** Estratto da leggere **
▼

Considerando un ammontare di titoli in circolazione di circa 2mila miliardi, a fronte di un debito che a luglio ha toccato il record di 2.560 miliardi, e considerando che i BTp a 7 anni (presi come base per questo calcolo perché la durata residua del debito è 6,8 anni) si sono apprezzati dal 21 aprile del 7,5%, è come se a livello aggregato tutti i detentori del debito pubblico italiano abbiano generato in cinque mesi una plusvalenza complessiva intorno ai 150 miliardi.
I piccoli risparmiatori
Si sa, i piccoli risparmiatori non detengono più, come accadeva tra gli anni ’80 e ’90, una grande fetta del debito pubblico. Il loro peso ammonta a circa 85 miliardi. Ma questi hanno potuto beneficiare del recupero di fiducia del Paese anche attraverso i fondi comuni di investimento e i bond bancari che negli ultimi anni hanno rappresentato, ancora più dei BTp, l’approdo tipico del risparmio degli italiani. La casistica è davvero ampia ma il risultato non cambia: gran parte delle obbligazioni emesse dalle principali banche italiane si sono apprezzate anche a doppia cifra, considerando ovviamente quelle con scadenza a medio-lungo periodo.

▲

** Consegna A **
Riporta senza alcuna modifica il passo del brano sul debito pubblico italiano da "Considerando un ammontare" a "ai 150 miliardi.".
** Consegna B **
Prosegui il brano sul debito pubblico italiano a partire dalla sua ultima frase.

** Materiale fornito **
▼

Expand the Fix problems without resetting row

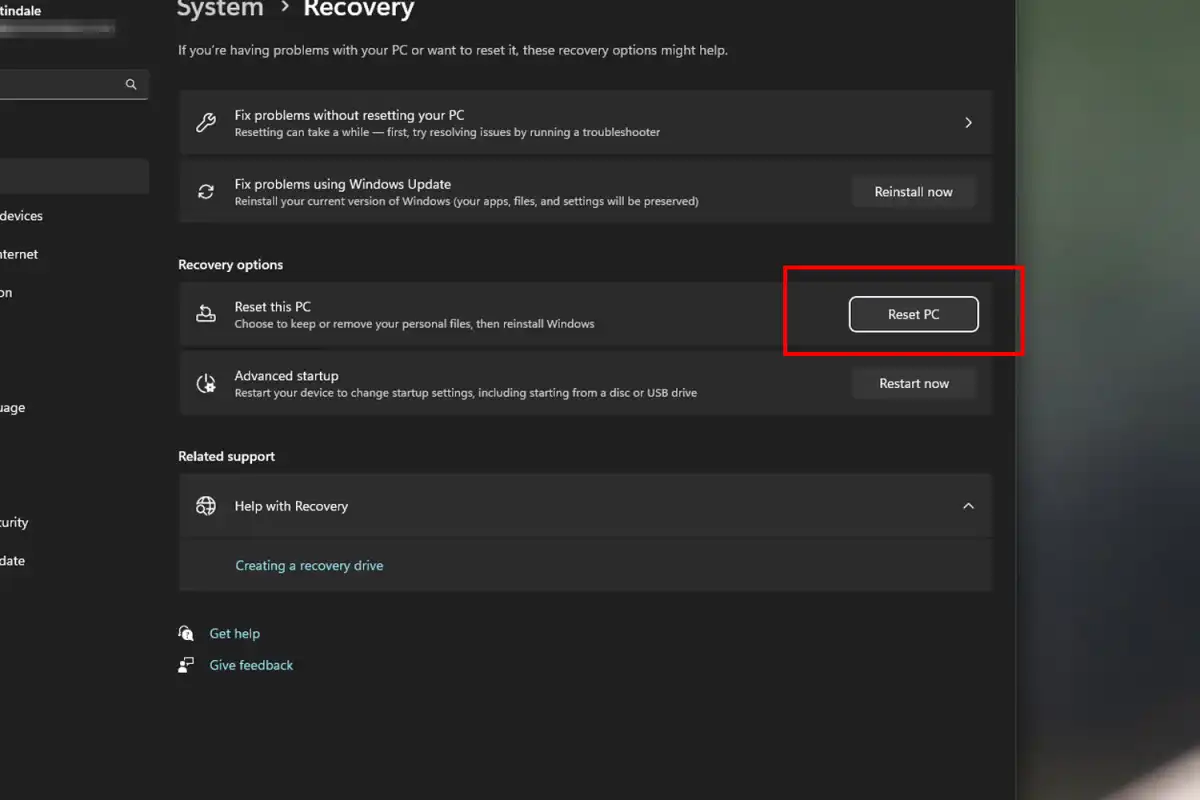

▲

** Risposta attesa A **
Considerando un ammontare di titoli in circolazione di circa 2mila miliardi, a fronte di un debito che a luglio ha toccato il record di 2.560 miliardi, e considerando che i BTp a 7 anni (presi come base per questo calcolo perché la durata residua del debito è 6,8 anni) si sono apprezzati dal 21 aprile del 7,5%, è come se a livello aggregato tutti i detentori del debito pubblico italiano abbiano generato in cinque mesi una plusvalenza complessiva intorno ai 150 miliardi.

** Risposta attesa B **
I grandi investitori
La plusvalenza del debito pubblico italiano si è riflessa immediatamente anche nei bilanci degli investitori istituzionali. Le banche italiane - che hanno incrementato il loro peso in BTp dai 388 miliardi di inizio anno ai 449 di fine luglio - possono dirsi soddisfatte della scelta fatta. Non potranno da subito beneficiare dell’intera plusvalenza, perlomeno nella parte di titoli contabilizzata nella voce “costo armonizzato” dove gli istituti di credito - proprio per tutelarsi dalla volatilità dello spread - possono iscrivere i BTp che hanno intenzione di portare a scadenza, neutralizzandone le oscillazioni. Viceversa, per la quota di titoli inserita in altre poste (ad esempio nel trading) la plusvalenza è già nei fatti. A titolo di esempio Intesa Sanpaolo, che detiene un controvalore di 37 miliardi di BTp di cui solo un terzo è congelato nel “costo armonizzato”, potrà per la restante parte aggiornare positivamente la contabilità.
Le banche inoltre hanno incrementato la quota di BTp grazie ai fondi arrivati dall’asta Tltro-III di giugno . Sono migliorate le condizioni. La Bce presta a -1% con l’unica condizione che gli istituti non debbano incrementare, ma semplicemente non ridurre, la quota di prestiti alle aziende non finanziarie e ai privati per credito al consumo. Le banche hanno utilizzato una parte di questi fondi per investirli in BTp.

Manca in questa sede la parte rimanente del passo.